[Stored data]
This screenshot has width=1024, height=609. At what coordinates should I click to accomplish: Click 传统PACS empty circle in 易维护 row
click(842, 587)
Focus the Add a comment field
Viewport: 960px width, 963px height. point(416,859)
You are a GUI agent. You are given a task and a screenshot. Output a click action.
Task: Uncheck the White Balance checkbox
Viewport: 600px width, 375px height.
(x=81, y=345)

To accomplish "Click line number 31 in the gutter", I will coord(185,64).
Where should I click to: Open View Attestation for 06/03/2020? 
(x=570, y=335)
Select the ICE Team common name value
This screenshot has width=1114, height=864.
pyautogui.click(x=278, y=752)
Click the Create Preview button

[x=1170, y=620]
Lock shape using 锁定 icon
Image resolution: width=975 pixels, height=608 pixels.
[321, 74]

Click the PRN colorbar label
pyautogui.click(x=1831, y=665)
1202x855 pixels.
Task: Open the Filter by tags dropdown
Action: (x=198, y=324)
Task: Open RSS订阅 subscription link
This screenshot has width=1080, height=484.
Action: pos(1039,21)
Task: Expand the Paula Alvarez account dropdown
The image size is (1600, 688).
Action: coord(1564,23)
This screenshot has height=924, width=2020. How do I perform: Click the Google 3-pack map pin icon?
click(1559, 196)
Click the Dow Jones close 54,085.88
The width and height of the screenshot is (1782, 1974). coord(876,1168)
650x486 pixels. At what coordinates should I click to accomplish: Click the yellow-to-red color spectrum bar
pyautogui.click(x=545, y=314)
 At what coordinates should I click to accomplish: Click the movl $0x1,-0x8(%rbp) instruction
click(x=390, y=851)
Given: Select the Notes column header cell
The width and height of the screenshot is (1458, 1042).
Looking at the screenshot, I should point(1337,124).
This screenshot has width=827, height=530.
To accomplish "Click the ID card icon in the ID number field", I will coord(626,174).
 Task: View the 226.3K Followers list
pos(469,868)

WORK TASK:
Make an exact copy of all the lines above.

ANSWER SECTION:
This screenshot has width=1024, height=609. At what coordinates should I click to accomplish: Click 传统PACS empty circle in 易维护 row
click(842, 587)
Focus the Add a comment field
Viewport: 960px width, 963px height. point(416,859)
You are a GUI agent. You are given a task and a screenshot. Output a click action.
Task: Uncheck the White Balance checkbox
Viewport: 600px width, 375px height.
(x=81, y=345)

To accomplish "Click line number 31 in the gutter", I will coord(185,64).
Where should I click to: Open View Attestation for 06/03/2020? 
(x=570, y=335)
Select the ICE Team common name value
This screenshot has width=1114, height=864.
pyautogui.click(x=278, y=752)
Click the Create Preview button

[x=1170, y=620]
Lock shape using 锁定 icon
Image resolution: width=975 pixels, height=608 pixels.
[321, 74]

Click the PRN colorbar label
pyautogui.click(x=1831, y=665)
1202x855 pixels.
Task: Open the Filter by tags dropdown
Action: (x=198, y=324)
Task: Open RSS订阅 subscription link
This screenshot has width=1080, height=484.
Action: pos(1039,21)
Task: Expand the Paula Alvarez account dropdown
The image size is (1600, 688).
Action: coord(1564,23)
This screenshot has height=924, width=2020. How do I perform: Click the Google 3-pack map pin icon?
click(1559, 196)
Click the Dow Jones close 54,085.88
The width and height of the screenshot is (1782, 1974). coord(876,1168)
650x486 pixels. At what coordinates should I click to accomplish: Click the yellow-to-red color spectrum bar
pyautogui.click(x=545, y=314)
 At what coordinates should I click to accomplish: Click the movl $0x1,-0x8(%rbp) instruction
click(x=390, y=851)
Given: Select the Notes column header cell
The width and height of the screenshot is (1458, 1042).
Looking at the screenshot, I should point(1337,124).
This screenshot has width=827, height=530.
To accomplish "Click the ID card icon in the ID number field", I will coord(626,174).
 Task: View the 226.3K Followers list
pos(469,868)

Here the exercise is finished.